When I was growing up, my mother told me the story of Maria Goretti — the Lazio tween who was ice-picked to death while thwarting a rape attempt — as an example of how weird the Catholic Church can get. Ever since, it’s stuck with me like a splinter. Can’t quite assimilate it, can’t dig it out. Part of its staying power, I think, comes from its resonance with Wilde’s epic poem, “Ballad of Reading Gaol,” which captivated me as an adult. Both undertake the near-impossible task of inviting sympathy for a murderer, specifically, for a man who has murdered a female. Thanks in part to the liberal use of floral imagery and references to a merciful Christ, both succeed to a surprising point. You wouldn’t want to have a beer with Alessandro Serenelli, Maria’s killer, nor with Charles Woolridge, the man hanged at Reading for taking a razor to his wife’s throat. But it is at least possible to hope, maybe a little queasily, that both ended up in a good place.
For me, at least, Serenelli has always been the most compelling character in the Goretti story. No very good biographical material exists in English; in the two films on the subject, the whole story is romanticized out of all recognition. But from the mosaic of factoids, obtainable through Goretti’s gushier hagiographies, a portrait begins to emerge. It’s not a pretty portrait, nor, unfortunately, a particularly unfamiliar one. Withdrawn, uncommunicative and obsessive, Serenelli — 20 when he committed his crime — comes across as an evil nerd, Raskolnikov minus intellectual pretensions, Mark David Chapman minus musical taste, Dylan Klebold minus the trench coat.
In later life, judging by translations I’ve read of his remarks, Serenelli, perhaps coached by churchmen following his celebrated repentance, tended to express himself in high-flown and pious cliches. For that reason, so much about him and his headspace remains unclear, and probably always will. I have never heard it adequately explained why he targeted Maria, of all people. Was he an ephebophile, or did he simply settle on the person nearest at hand? Did the fact that he was waiting for his draft notice — and, possibly, deployment to the Horn of Africa — make him fatalistic? We just can’t know.

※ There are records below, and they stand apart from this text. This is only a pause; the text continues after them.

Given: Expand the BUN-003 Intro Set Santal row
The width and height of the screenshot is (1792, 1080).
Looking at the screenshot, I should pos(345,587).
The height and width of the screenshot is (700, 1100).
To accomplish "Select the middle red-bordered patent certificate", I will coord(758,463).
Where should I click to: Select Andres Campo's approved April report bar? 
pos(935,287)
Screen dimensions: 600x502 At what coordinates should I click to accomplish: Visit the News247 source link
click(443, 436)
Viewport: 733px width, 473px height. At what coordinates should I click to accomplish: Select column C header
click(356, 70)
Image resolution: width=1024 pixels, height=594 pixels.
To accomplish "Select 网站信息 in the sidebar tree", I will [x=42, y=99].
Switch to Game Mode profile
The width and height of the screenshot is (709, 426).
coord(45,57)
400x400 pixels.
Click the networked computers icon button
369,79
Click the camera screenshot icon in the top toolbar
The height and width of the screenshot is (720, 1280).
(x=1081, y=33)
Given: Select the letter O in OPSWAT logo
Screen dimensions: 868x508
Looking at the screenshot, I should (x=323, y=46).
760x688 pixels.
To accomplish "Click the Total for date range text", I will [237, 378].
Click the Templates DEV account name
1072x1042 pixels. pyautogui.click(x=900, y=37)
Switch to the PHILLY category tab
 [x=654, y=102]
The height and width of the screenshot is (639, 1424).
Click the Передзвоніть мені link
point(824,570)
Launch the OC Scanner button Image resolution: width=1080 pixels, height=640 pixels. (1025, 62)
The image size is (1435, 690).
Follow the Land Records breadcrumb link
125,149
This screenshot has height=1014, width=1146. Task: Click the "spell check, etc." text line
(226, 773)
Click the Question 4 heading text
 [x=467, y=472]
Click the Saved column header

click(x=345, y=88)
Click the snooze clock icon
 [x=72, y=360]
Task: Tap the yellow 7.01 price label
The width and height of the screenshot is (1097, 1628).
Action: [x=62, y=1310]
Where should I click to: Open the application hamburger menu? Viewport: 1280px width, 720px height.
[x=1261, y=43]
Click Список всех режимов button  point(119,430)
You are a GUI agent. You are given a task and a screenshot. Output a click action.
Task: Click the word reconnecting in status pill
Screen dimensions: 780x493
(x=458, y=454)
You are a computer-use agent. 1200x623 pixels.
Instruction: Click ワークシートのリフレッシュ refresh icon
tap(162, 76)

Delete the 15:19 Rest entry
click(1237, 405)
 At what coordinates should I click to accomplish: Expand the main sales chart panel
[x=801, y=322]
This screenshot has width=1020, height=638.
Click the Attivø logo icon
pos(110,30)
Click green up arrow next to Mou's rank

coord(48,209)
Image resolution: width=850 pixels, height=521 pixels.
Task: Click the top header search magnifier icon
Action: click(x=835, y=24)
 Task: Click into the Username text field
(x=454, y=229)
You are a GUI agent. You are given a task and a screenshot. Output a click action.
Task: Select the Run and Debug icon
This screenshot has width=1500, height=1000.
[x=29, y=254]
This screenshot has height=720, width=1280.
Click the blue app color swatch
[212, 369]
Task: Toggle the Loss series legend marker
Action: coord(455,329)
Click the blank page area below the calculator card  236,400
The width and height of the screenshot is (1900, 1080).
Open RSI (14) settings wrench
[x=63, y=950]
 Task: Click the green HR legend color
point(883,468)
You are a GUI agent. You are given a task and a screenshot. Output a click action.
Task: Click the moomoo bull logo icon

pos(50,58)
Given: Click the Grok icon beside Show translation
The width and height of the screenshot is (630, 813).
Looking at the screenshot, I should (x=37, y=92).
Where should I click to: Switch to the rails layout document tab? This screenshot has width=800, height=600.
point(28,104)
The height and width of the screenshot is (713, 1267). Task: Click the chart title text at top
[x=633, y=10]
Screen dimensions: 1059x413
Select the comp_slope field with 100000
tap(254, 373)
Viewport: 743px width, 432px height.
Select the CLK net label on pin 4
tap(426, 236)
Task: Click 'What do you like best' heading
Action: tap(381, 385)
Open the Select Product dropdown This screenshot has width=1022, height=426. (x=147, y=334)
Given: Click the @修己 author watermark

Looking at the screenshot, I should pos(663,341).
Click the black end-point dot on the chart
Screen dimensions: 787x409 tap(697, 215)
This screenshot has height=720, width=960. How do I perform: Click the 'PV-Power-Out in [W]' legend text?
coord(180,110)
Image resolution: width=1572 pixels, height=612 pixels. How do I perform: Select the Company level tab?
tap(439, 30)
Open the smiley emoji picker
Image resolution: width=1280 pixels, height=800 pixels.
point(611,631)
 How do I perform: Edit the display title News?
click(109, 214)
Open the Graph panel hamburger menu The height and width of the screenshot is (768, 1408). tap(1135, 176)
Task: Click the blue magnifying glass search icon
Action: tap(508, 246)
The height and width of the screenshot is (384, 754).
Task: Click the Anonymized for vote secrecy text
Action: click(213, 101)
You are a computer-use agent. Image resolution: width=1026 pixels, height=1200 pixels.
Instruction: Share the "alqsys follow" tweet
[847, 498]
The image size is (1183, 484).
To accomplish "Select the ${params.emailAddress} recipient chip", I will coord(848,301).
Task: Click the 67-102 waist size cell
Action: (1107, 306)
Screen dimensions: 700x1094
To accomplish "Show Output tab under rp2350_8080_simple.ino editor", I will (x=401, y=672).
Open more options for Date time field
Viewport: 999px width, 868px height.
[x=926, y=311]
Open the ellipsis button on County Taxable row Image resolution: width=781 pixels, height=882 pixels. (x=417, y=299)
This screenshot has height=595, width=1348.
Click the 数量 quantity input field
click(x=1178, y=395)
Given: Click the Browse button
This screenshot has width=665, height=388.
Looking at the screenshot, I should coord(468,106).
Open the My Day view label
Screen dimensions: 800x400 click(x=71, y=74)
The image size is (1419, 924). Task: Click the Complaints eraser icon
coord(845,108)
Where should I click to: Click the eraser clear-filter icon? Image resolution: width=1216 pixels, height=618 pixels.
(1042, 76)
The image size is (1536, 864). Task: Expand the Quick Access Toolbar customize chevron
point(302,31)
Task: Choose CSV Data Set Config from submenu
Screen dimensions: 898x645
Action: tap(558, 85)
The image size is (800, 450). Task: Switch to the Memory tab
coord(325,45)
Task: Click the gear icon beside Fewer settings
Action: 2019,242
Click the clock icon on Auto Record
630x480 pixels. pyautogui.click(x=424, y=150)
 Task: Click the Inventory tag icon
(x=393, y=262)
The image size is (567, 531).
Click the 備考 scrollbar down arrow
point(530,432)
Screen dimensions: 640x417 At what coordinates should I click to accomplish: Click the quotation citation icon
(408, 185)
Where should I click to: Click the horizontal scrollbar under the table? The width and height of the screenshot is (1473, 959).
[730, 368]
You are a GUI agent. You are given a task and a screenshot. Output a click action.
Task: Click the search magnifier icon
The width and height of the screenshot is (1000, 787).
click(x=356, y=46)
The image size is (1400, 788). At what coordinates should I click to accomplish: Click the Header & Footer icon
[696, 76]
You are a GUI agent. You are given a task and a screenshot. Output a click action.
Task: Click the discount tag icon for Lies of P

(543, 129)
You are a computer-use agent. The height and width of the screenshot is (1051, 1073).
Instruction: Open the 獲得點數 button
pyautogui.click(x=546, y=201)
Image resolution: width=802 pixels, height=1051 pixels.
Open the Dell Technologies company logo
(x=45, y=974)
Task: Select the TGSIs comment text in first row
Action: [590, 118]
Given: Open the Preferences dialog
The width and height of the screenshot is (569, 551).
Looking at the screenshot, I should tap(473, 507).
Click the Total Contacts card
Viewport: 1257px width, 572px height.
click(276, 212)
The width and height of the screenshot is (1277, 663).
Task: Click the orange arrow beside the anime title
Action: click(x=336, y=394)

But there does seem to have been a genuine (though of course deeply unhealthy) attachment on Serenelli’s end. After retiring to a Capuchin monastery, he kept a sentimentalized portrait of the girl by his bed, and referred to her as “my Marietta.” This is a diminuitive form of her name, corresponding roughly to the English “Molly.” Anyone who’s read Death in Venice knows that idealizing and eroticizing can be awfully close neighbors. It’s worth wondering whether all of Serenelli’s dreams about his victim were quite so wholesome as the one in which she offered him flowers, by way of offering forgiveness.
But it’s this attachment, twisted and tenacious though it was, that makes Serenelli a singular figure in Church lore. It also earns him Wilde’s epitaph, “all men kill the thing they love.” I’ve never been able to explain that line to myself in a way that completely satisfied me — it’s not literally true, and in any case, Wilde said “thing,” not “person.” But the reading that haunts me is also the least subtle: that it is possible to cling to another person so tightly that you end up squeezing out a big share of her life-force. If you’ve ever heard anyone say, “You’re smothering me,” you stand accused of manslaughter by analogy. Some of us don’t need an ice pick to do our dirt.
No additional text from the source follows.